Tag Archives: word 2010

Microsoft Open XML embarrassment: spaces go missing between words

Microsoft’s controversial Office Open XML format, now officially called just Open XML*, has an embarrassing bug in its Office 2010 and/or Office 2007 implementation, as reported by  Dennis O’Reilly on Cnet.

In a nutshell: if you save a document from Word 2010 using the default .docx format, and send it to a user with Word 2007 but who has a different default printer driver, then a few seemingly random spaces may get dropped from between words or sentences when it is opened on the other machine. When saved in Word 2007, the spaces remain missing if the document is re-opened in Word 2010.

The consequences for one user were severe:

I had this same problem the other day, when I finished writing an in-class essay on my laptop (Win7 64-bit, Office 2010 32-bit), transferred it to a classroom computer (WinXP, Office 2007), and printed the document. I was out of time, so I had to turn in the paper without reading over the printed copy. I had triple-checked the essay on my laptop, so it had no spelling or formatting errors, right?

I got my essay back, and I had 20% of my grade taken away due to frequent spacing errors between words. Shocked, I double-checked my original copy of the document, and there were no spacing errors. Even more perplexing, I opened the file on a classroom computer, and, sure enough, I found many spacing errors between words and sentences.

Now, as I understand it a large part of the point of Open XML is to preserve fidelity in archived documents so I consider this a significant bug.

I’ll speculate a bit on why this problem occurs. It is a bug; but it also reflects the fact that Word is a word processor, not a professional text layout tool. Word processor documents may change formatting slightly according to the printer driver installed; and I’d guess that the missing spaces occur when the line breaks are altered by a different printer driver.

This is why a workaround is for both users to set Adobe PDF as the default printer driver, making them consistent.

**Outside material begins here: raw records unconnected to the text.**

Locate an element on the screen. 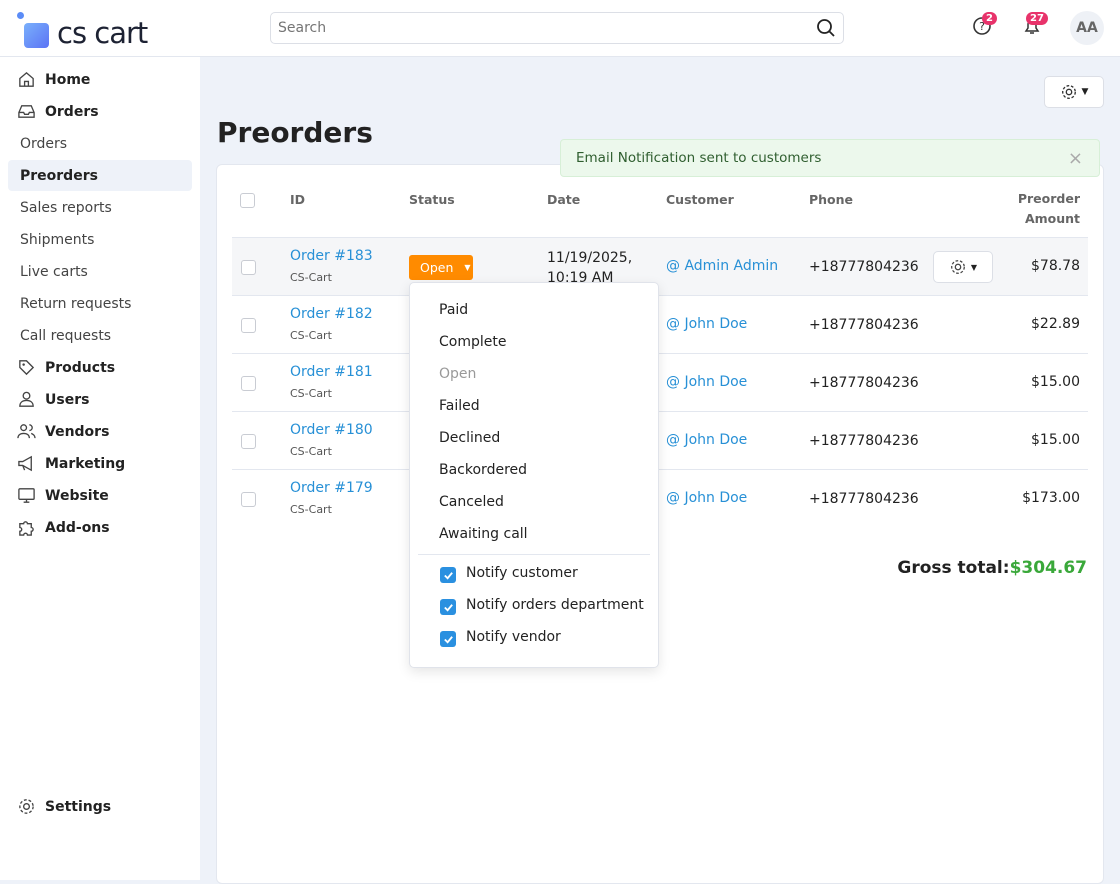  sidebar-item-sales-reports: Sales reports is located at coordinates (100, 208).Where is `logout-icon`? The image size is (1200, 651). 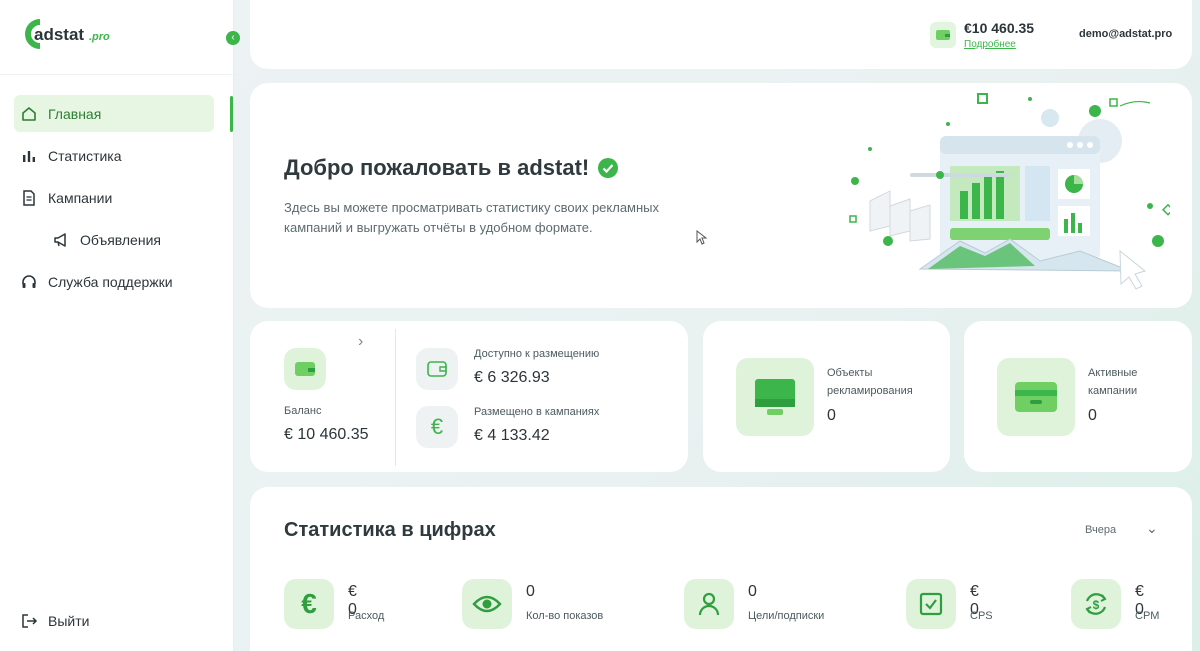 logout-icon is located at coordinates (29, 621).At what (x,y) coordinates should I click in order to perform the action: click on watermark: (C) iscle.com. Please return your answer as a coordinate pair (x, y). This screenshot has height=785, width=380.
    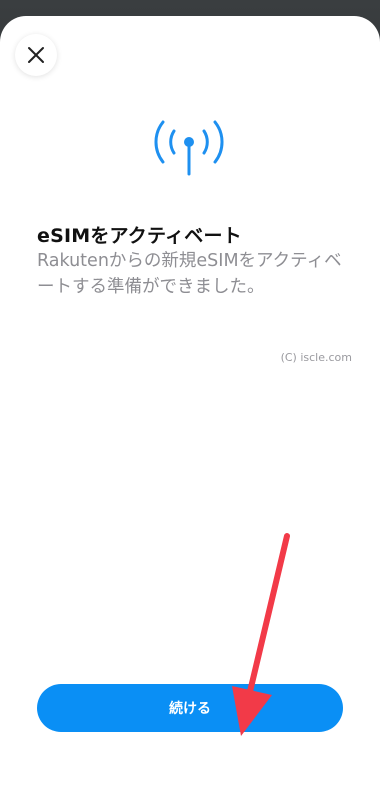
    Looking at the image, I should click on (316, 358). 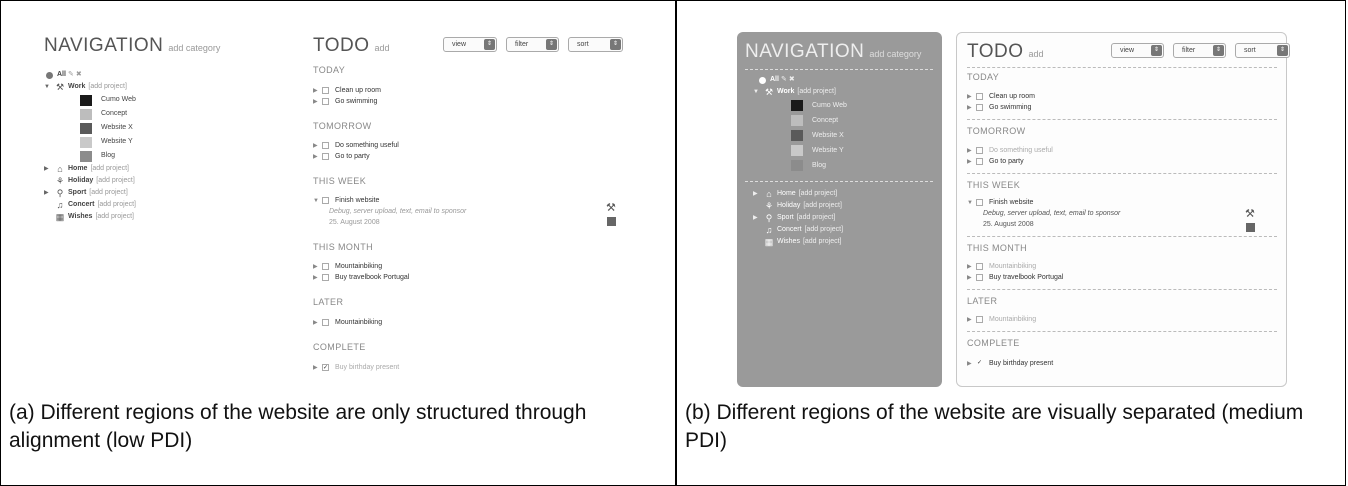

Another workaround is to revert to the old binary .doc format.

It is still quite wrong for spaces to disappear in this manner, though the bug could be in Word 2007 rather than in Word 2010.

I also notice that nobody from Microsoft has officially commented on the problem. Disclosure is important.

Update: Microsoft has now commented and says:

This is an issue related to how Word 2007 opened files. In other words, the issue is not with Word 2010, it was a defect in the file / open code of Word 2007 that caused the problem. Reports that Open XML caused this issue are not accurate. We discovered and fixed the issue in Word 2007 as part of a release that first appeared on September 25, 2008, well before shipping Office 2010.

The suggested remedy is to apply Office 2007 Service Pack 2.

If you have already applied this and still get the problem, please inform Microsoft – and I would be interested too.

*Note: Although Microsoft sites like this one say Open XML I’m told that the official name is still Office Open XML or possibly something like ISO/IEC 29500:2008 Office Open XML File Formats.